* Texte fourni
= = =

Quatrième de couverture :
Il faut que Saul Indian Horse raconte son histoire, qu’il se remémore son enfance rythmée par les légendes ojibwés, la récolte du riz et la pêche ; son exil l’hiver de ses huit ans et son adolescence, passée dans un internat où des Blancs font tout pour effacer en lui son indianité. C’est pourtant au cœur de cet enfer qu’il trouve son salut, grâce au hockey sur glace. Joueur surdoué, Saul réussit à rejoindre l’élite du sport national, mais c’est sans compter le racisme qui règne dans le Canada des années 1970.
Richard Wagamese (malheureusement décédé assez jeune en 2017, à l’âge de 61 ans) appartient à la nation amérindienne ojibwé, originaire du nord-ouest de l’Ontario. Sa propre expérience l’a sans doute inspiré pour se mettre dans la peau du narrateur de ce roman, Saul Indian Horse, qui, au début, est interné dans un centre de désintoxication pour alcooliques et qui ne parvient pas à verbaliser son expérience et ses émotions : il est donc invité par un soignant à écrire son histoire, celle que nous allons découvrir au cours de ce roman construit sur 250 pages.

= = =

* Consignes
A. Résume en trois phrases au plus le paragraphe du texte fourni qui commence par « Il faut que Saul Indian Horse raconte son histoire ». Garde les faits essentiels.
B. Prolonge le texte sur le roman de Saul Indian Horse en reprenant juste après sa dernière phrase.

* Données brutes
= = =

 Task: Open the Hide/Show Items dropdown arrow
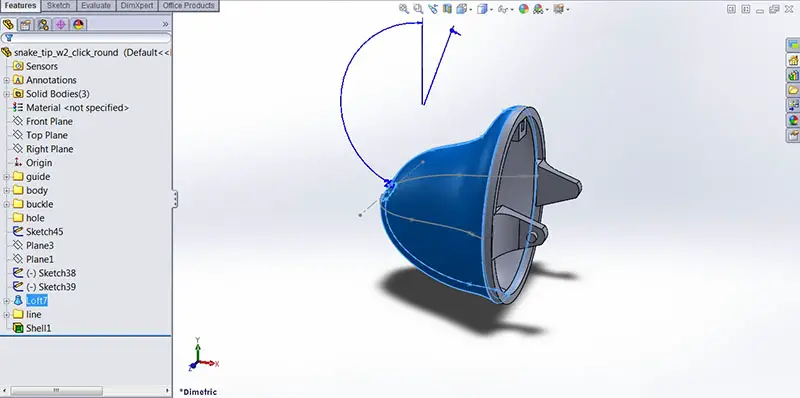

= = =

* Réponses rédigées
A. Saul Indian Horse doit raconter son histoire : une enfance rythmée par les légendes ojibwées, la récolte du riz et la pêche, puis un exil l'hiver de ses huit ans et une adolescence dans un internat où des Blancs veulent effacer son identité indienne. Dans cet enfer, il trouve son salut grâce au hockey sur glace et, joueur surdoué, il atteint l'élite du sport national. Il se heurte pourtant au racisme qui règne dans le Canada des années 1970.

B.
Saul raconte son enfance ojibwé jusqu’à ses huit ans, la famille déjà acculée à des marches pénibles par les Blancs mais guidée par la grand-mère qui connaît la vie en forêt, les déplacements bénéfiques suivant les saisons, les plantes à utiliser pour soigner, le contact avec les esprits de la famille et de la nature ; les parents de Saul, déjà déconnectés de cette vie dans la nature, marqués par l’alcool, « la boisson des Zhaunagush » (hommes blancs) et par la perte de deux enfants enlevés et emmenés dans des pensionnats blancs ; le grand frère de Saul, Benjamin, qui parvient à s’en enfuir mais en revient avec une tuberculose mortelle ; la dislocation de la famille suite à cette mort. Saul restera avec sa grand-mère qui le guidera et le protégera tant qu’elle peut, jusqu’à l’épuisement. Le garçon connaîtra à son tour le pensionnat de St Jerome’s et son lot de souffrances physiques et psychologiques, des traitements inhumains, dégradants dans ce qui n’a d’école que le nom.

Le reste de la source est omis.